L'entreprise de Portneuf a réussi à bâtir un actif rare en agriculture: une marque forte, reconnue et reconnaissable entre toutes au rayon des fruits et légumes. Cette marque est aujourd'hui à vendre au plus offrant, tout comme les serres et autres actifs du groupe. Le syndic soumettra les meilleures propositions aux deux principaux créanciers garantis, la Banque Nationale et la Banque Royale. Céder la marque seule est donc exclu, pour éviter que les serres ne restent sur le carreau. C'est déjà ça.

Savoura risque cependant de passer dans le giron d'une entreprise hors Québec, qui l'utiliserait comme bon lui semble. Cette marque à forte connotation locale pourrait donc servir à mettre en valeur des légumes cueillis en Ontario ou ailleurs, concurrençant ainsi les produits québécois dans nos supermarchés. Quel gâchis!

Les acheteurs potentiels ont jusqu'à la fin du mois pour faire une offre. Québec doit réfléchir à l'avenir du secteur. Le ministre de l'Agriculture a dit espérer que des Québécois reprennent Savoura. Bravo, mais son gouvernement doit pousser la réflexion plus loin. Deux serristes d'ici, Productions horticoles Demers et Serres Sagami, ont manifesté leur intérêt. Va-t-on les appuyer s'ils font une offre? Et surtout, dans quelle optique?

La production maraîchère en serre n'est que l'ombre de ce qu'elle pourrait être. La centaine d'hectares exploités ici représente seulement 10% des superficies ontariennes. Il y aurait moyen d'en faire plus, à condition de s'en donner les moyens.
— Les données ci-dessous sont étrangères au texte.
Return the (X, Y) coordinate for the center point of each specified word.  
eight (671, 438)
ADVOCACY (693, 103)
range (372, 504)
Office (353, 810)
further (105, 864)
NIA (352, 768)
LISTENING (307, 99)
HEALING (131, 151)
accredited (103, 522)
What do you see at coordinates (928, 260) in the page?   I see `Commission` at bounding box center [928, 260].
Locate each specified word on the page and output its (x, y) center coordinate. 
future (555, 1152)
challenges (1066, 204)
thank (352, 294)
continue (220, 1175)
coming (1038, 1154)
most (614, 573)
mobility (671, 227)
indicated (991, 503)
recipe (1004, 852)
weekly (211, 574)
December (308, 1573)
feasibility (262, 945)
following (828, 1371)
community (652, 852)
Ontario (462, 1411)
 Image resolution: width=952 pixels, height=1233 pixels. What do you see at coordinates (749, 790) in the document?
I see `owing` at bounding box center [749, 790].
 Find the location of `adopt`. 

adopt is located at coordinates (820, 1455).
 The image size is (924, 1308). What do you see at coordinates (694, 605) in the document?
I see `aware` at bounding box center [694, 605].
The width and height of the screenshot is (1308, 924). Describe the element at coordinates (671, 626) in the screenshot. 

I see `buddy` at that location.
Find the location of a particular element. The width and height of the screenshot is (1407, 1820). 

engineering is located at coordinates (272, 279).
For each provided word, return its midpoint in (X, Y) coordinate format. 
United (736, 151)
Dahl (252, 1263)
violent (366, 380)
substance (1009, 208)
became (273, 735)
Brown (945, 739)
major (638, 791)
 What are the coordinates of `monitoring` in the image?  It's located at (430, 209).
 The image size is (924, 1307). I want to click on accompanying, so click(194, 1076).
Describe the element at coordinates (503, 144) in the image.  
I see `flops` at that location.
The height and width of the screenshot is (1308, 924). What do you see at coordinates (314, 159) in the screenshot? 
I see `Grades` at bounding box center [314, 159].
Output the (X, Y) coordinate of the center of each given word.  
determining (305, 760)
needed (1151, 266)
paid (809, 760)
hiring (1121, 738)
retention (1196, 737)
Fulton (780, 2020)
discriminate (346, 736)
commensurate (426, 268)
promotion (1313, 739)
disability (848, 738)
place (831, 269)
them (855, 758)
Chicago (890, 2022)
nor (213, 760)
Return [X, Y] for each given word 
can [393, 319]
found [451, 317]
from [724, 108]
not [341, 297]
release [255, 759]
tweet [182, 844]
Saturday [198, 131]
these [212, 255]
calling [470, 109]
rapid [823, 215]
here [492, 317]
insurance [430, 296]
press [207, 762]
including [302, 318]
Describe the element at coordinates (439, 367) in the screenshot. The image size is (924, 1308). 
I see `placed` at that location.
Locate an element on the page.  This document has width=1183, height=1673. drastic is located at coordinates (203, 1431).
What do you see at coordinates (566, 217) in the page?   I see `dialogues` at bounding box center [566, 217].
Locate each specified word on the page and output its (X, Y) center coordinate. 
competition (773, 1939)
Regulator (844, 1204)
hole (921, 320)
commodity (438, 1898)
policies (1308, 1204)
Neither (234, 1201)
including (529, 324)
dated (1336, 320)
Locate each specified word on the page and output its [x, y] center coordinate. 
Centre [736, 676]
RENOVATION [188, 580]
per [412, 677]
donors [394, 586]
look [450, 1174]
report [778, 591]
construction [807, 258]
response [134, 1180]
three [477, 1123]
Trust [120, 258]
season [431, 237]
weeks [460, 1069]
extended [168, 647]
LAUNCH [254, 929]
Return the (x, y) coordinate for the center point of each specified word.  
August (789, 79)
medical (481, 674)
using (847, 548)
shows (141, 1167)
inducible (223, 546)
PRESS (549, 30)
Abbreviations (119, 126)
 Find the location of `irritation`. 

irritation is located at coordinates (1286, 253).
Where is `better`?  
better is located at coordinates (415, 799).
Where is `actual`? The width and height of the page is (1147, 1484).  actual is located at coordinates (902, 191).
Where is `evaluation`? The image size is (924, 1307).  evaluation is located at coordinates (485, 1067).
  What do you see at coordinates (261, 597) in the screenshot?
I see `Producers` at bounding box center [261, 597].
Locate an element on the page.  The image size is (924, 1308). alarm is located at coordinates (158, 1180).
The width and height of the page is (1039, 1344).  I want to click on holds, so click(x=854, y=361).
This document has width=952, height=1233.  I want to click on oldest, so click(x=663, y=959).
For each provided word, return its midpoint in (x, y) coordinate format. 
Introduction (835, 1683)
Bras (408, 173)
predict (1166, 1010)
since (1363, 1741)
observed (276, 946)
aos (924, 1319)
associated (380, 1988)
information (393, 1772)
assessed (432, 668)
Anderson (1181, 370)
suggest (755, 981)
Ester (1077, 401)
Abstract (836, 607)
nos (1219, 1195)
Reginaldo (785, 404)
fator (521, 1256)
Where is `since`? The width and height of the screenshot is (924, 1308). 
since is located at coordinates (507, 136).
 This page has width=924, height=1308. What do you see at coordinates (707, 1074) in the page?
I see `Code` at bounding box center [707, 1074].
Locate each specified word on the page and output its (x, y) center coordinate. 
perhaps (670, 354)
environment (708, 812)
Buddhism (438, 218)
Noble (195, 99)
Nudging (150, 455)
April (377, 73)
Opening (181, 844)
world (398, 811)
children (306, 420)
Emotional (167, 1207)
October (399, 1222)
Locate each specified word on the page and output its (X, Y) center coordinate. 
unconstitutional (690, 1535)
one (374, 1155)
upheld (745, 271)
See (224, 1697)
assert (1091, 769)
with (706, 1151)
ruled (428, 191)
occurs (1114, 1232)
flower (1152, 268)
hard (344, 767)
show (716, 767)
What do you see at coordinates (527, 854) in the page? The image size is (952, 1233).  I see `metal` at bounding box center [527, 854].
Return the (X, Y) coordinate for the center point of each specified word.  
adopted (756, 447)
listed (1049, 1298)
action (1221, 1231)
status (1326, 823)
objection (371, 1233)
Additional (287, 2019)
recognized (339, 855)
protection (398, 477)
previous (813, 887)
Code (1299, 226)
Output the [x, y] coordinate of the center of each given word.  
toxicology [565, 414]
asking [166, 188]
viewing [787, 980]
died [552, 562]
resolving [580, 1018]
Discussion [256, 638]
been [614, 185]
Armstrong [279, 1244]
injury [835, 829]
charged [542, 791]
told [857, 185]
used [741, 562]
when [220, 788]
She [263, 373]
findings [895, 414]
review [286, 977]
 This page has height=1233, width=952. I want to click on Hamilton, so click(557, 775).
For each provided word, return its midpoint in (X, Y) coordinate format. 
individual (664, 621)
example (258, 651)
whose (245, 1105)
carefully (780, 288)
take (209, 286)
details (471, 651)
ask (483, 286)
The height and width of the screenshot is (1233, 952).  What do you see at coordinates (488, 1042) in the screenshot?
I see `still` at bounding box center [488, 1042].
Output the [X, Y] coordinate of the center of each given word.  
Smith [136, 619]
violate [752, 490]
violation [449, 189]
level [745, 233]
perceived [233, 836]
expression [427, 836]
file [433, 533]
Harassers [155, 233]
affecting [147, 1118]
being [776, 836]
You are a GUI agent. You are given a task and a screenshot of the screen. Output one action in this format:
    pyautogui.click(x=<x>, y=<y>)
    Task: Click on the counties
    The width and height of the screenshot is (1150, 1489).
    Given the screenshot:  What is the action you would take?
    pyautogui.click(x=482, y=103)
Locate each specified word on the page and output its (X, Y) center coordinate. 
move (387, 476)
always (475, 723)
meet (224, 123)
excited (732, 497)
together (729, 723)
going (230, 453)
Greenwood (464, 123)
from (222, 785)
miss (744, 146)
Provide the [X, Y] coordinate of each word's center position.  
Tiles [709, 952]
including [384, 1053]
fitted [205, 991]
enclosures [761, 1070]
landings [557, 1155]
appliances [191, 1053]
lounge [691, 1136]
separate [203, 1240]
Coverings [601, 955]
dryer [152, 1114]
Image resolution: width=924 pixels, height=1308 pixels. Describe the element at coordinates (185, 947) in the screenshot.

Les serristes, grands consommateurs d'énergie, rêvent de pouvoir acheter leur électricité au tarif L, réservé aux grandes industries. À environ 4 cents/kWh, leurs coûts d'éclairage et de chauffage s'en trouveraient grandement allégés. Québec a toujours fait la sourde oreille, mais avec une vingtaine d'années de surplus en perspective chez Hydro, la question est plus que jamais d'actualité.

Un tel tarif convaincrait les entreprises d'investir pour accroître leur production. Le secteur pourrait augmenter ses revenus de plus de 40% (120 millions) en cinq ans, en plus de créer des emplois en région, fait valoir le syndicat des producteurs

Évidemment, si les serriculteurs veulent gagner une plus grande place dans les paniers des Québécois, ils devront offrir une plus grande variété de légumes, et les offrir à prix concurrentiels. Une promotion de l'achat local nettement plus dynamique, comme cela se fait en Ontario, serait aussi de mise.

Le dossier mérite un examen sérieux et une réponse claire. Si le gouvernement Couillard ne croit pas au potentiel économique du secteur, qu'il le dise, car dans le contexte actuel, le silence et l'inaction seront aussi éloquents que n'importe quel refus.